A high glycemic diet may increase the risk of lung cancer

Those who eat a diet with a high glycemic index may be at significantly increased risk of lung cancer, according to a study in the journal Cancer Epidemiology, Biomarkers and Prevention.
Glycemic index, often shortened to GI, is a measure of how much and how fast carbohydrates in a food can raise blood glucose levels. The higher the index, the quicker the sugar, which is what the carbohydrates gets turned into, will get into the blood.
High-GI foods include white bread, some rice, pineapple, and other sweet things. Low-GI foods include those such as sweet potato, legumes and lentils.
Data on 1,905 research participants who have lung cancer was analysed, as was the data of 2,413 controls without lung cancer.

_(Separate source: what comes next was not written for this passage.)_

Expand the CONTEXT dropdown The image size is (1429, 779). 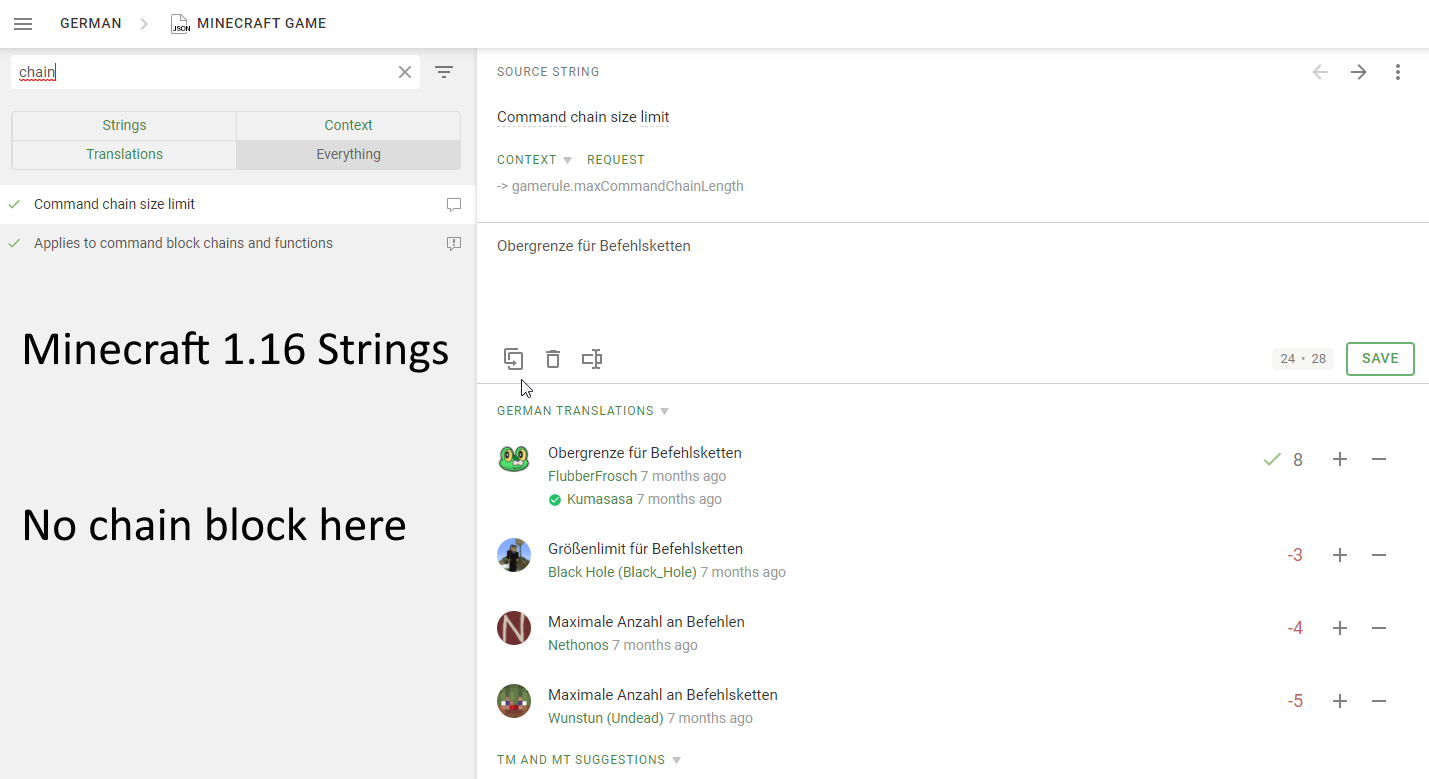tap(535, 160)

The participants underwent interviews asking about their health history and dietary behaviours.
The participants were then split into quintiles based on their diet’s GI, as set out in the 2008 International Tables of Glycemic Index. It was found that those in the highest quintile for a GI diet were 49 per cent more likely to develop lung cancer than those in the lowest quintile.

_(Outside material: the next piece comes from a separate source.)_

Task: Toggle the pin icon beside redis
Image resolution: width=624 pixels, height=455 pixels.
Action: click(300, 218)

The researchers looked at the results of the participants who had never smoked, cutting that factor out of the equation and seeing if the data still followed the same pattern. With smokers removed from the data, those in the upper quintile for a high-GI diet were 55 per cent more likely to develop lung cancer than those in the lower quintile.
Dr Xifeng Wu, from the Department of Epidemiology at the University of Texas, commented: “Although smoking is a major, well-characterized risk factor for lung cancer, it does not account for all the variations in lung cancer risk. This study provides additional evidence that diet may independently, and jointly with other risk factors, impact lung cancer etiology.”
Although some factors can majorly affect our risks of cancer, we need to be aware that the smaller factors, namely, our daily diet, also works to keep us healthy.
The study did hold some limitations, however, as the researchers admitted that they were not able to determine whether the participants had heart disease, high blood pressure, or other metabolic conditions such as diabetes, which could have skewed the results.
No matter what, though, a balanced diet and plenty of daily exercise will help to keep you healthy and feeling good.